Open tif from browser jspdsp

Hi Francine Pineau,
I am taking shots at this; Here are couple of suggestions:

You said you are going to imaging software, capturing the file and storing it on webM server;
can you locally open the file by just double clicking on it!!

Regarding the getFile and bytes, and converting to string, I guess you should try to encode the string, and decode it back in your dsp/jsp page for it to be displayed correctly.

I remember that I had similar issue once with displaying the pdf file and that was the one of the issues.

Also, search wmusers.com for setResponse (Esp this link [url=“wmusers.com”]wmusers.com) and look at webM API for Service.setResponse;

The above link has some code I posted before which shows how to set content-type and content for such cases; use it at your own risk!

Cheers,
Saurabh

I don’t think you should convert the TIF to a string. If the user’s browser has a viewer registered to handle TIF documents should should just be able to allow them to click on a link to the file stored on the IS box to display it.

I’m not sure that moving the images to your IS server is the best approach.
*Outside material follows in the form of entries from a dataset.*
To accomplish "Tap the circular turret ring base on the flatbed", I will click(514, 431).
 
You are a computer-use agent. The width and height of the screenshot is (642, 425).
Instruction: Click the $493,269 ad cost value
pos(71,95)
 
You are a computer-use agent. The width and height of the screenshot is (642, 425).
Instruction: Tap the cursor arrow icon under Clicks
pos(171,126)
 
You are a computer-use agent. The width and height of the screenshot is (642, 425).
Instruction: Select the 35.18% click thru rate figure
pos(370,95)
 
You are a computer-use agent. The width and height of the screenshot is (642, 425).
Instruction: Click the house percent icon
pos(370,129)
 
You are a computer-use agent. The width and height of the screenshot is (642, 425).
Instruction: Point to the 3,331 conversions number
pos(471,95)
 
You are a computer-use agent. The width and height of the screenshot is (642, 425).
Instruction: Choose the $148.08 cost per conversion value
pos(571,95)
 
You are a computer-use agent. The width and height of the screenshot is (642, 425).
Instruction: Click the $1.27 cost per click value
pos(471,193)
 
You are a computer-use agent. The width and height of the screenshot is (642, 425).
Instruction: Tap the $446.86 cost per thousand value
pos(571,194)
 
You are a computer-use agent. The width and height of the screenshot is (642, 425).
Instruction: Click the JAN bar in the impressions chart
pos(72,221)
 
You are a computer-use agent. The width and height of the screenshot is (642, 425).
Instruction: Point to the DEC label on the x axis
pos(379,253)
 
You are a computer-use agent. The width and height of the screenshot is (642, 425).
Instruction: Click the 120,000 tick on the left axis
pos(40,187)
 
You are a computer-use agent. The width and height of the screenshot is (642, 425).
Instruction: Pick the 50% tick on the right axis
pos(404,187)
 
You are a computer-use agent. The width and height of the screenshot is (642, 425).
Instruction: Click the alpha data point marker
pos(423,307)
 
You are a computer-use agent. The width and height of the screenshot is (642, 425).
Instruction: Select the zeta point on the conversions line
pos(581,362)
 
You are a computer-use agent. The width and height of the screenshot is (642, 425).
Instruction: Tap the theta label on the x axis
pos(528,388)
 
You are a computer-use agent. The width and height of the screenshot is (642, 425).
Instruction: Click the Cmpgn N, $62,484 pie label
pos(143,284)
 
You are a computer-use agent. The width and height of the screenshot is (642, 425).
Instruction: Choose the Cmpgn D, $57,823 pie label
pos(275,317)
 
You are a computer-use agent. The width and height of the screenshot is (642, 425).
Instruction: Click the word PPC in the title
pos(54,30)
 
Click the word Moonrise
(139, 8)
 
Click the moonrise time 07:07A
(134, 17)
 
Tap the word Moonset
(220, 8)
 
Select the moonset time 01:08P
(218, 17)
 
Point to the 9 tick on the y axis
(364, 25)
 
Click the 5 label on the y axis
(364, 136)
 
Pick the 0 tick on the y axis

It may work, but will quickly consume the disk space on your server unless you create some scheduled tasks to remove files that are no longer needed. Seems like most imaging systems can serve up the file via an HTTP URL these days. If yours will do so, then you just need to derive the URL and give the user a link to pull it up.

Mark

As Mark points out, you definitely do not want to convert the bytes to a string

You don’t necessarily have to write the file to the local disk at all. If you only want to show the image within another view (and not within a containing web page), you’ll want to set the response yourself to set the response bytes and the response type (which will cause the default viewer to be launched when the user’s browser supports such an action). You’ll need to create a Java service to do this:

Service: setResponse – see the gets below to see the input parms

 
IDataCursor idc = pipeline.getCursor(); 
byte[] bytes = (byte [])IDataUtil.get(idc, "bytes"); 
String encoding = IDataUtil.getString(idc, "encoding"); 
String contentType = IDataUtil.getString(idc, "contentType"); 
String remoteFilename = IDataUtil.getString(idc, "remoteFilename"); 
idc.destroy(); 
 
com.wm.net.HttpHeader httpheader = Service.getHttpResponseHeader();  
 
if(httpheader != null) 
{  
    if(contentType!=null && !contentType.equals(""))  
        httpheader.addField("content-type", contentType);  
    if(encoding!=null && !encoding.equals(""))  
        httpheader.addField("encoding",encoding);  
    if(remoteFilename!=null && !remoteFilename.equals(""))  
        httpheader.addField("content-disposition", 
              "inline;filename= \""+ remoteFilename+ "\"");  
}  
Service.setResponse(bytes);  

I’ve used this to successfully send a PDF (bytes which don’t exist on disk in any form) to a browser causing Reader to launch). Should work the same for tiff’s. Just retrieve the tiff bytes from your imaging server and pass them off to the browser using the code above.